• **Supplied material**:
╔══

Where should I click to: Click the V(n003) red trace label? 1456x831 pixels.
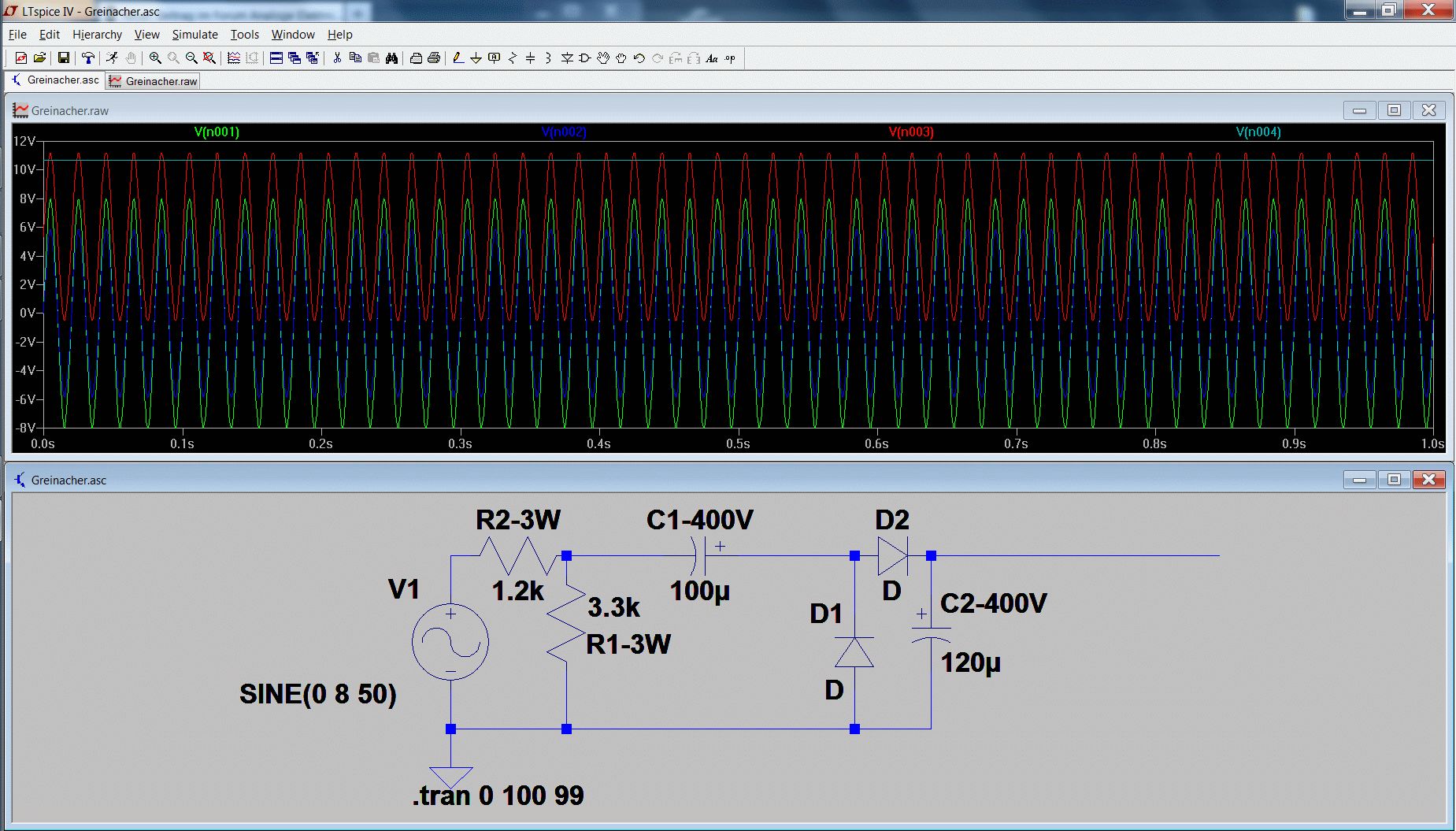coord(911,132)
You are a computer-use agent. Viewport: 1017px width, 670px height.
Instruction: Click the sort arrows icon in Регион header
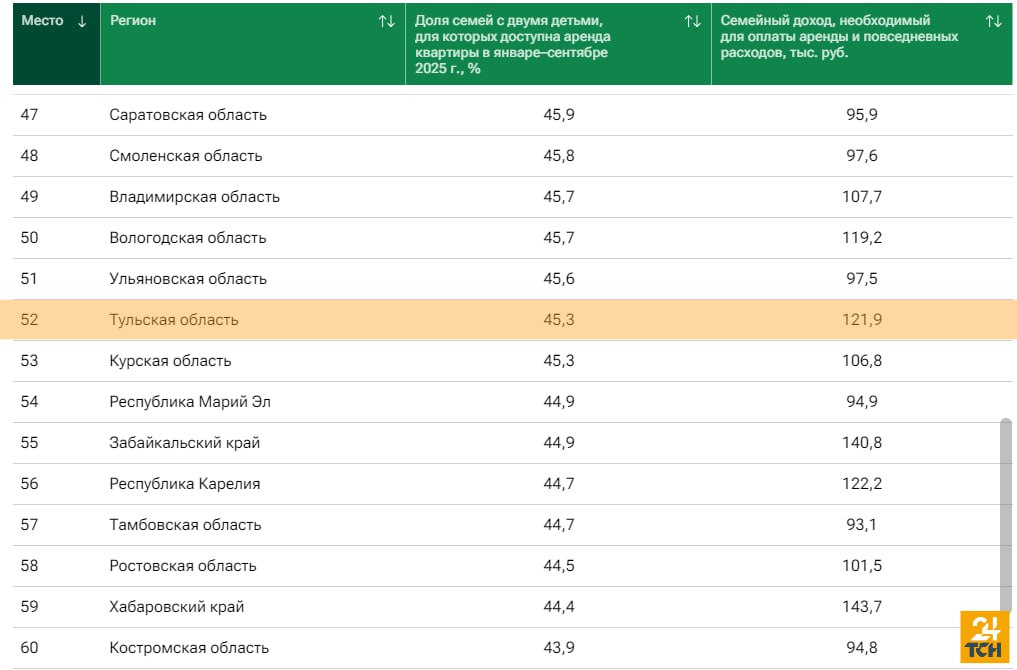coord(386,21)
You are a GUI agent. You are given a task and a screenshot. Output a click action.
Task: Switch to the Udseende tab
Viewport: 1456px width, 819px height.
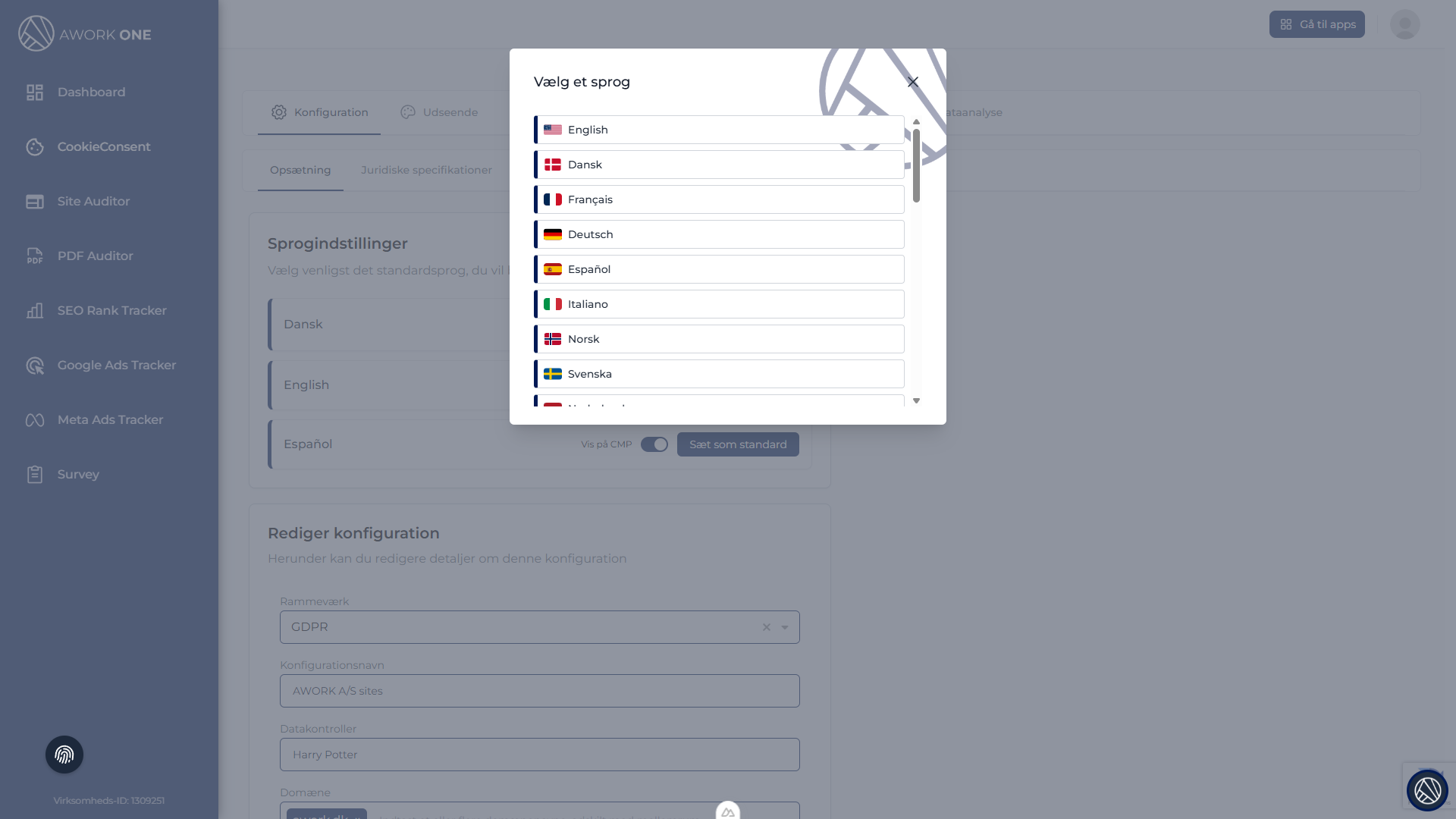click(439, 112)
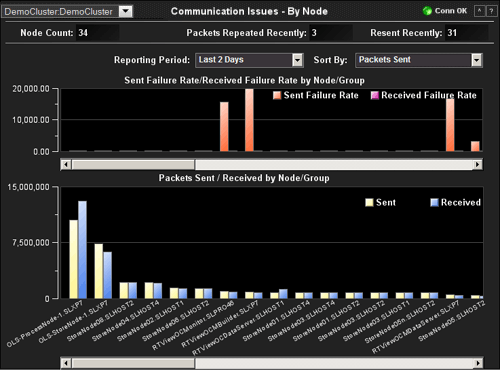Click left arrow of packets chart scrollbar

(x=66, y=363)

╚══
╔══

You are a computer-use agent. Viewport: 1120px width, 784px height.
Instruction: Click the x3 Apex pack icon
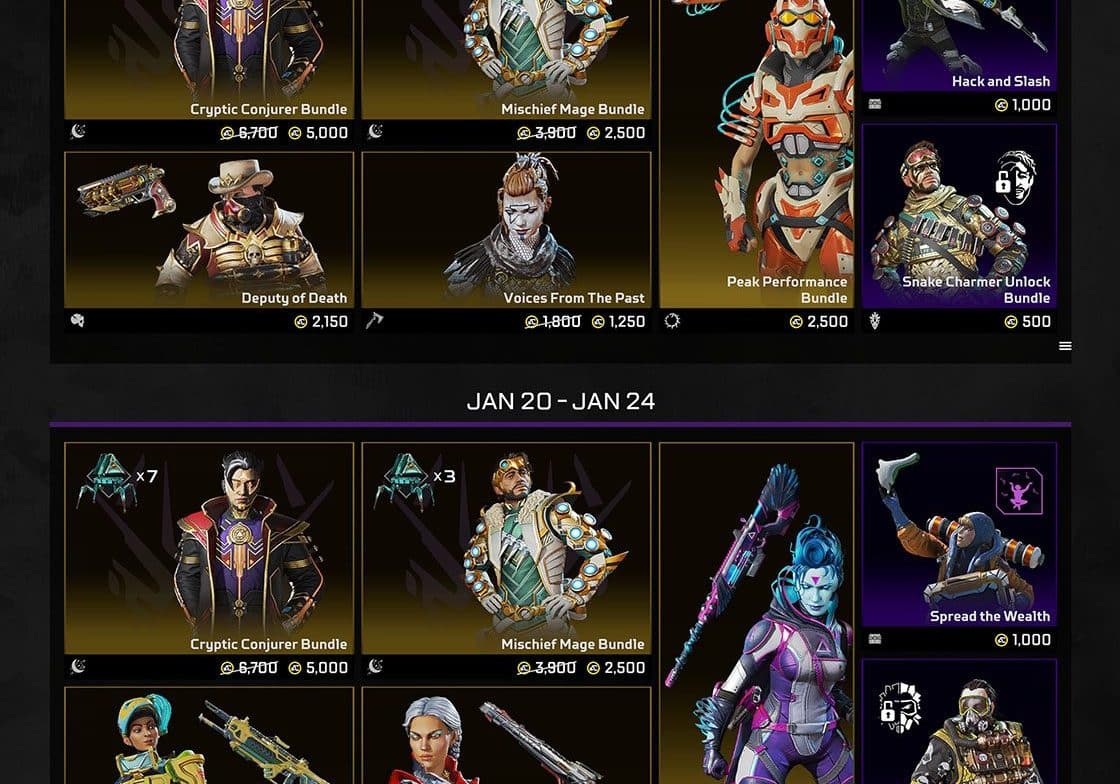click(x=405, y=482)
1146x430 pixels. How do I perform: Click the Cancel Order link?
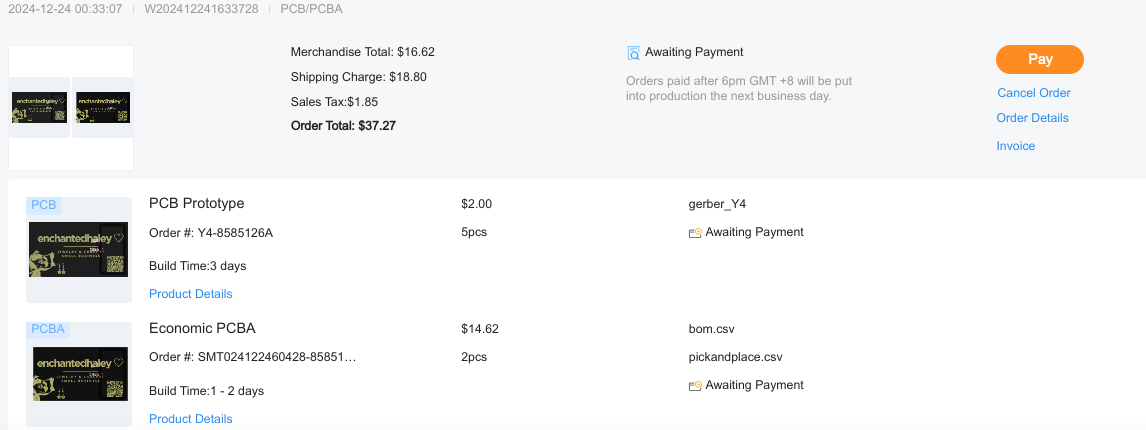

╚══

• **Your assignment**: Only lines that hold the string "computer" belong in the answer, so copy every one of them from the records.

• **Response**:
You are a computer-use agent. Viewport: 1017px width, 670px height.
You are a computer-use agent. Viewport: 1120px width, 784px height.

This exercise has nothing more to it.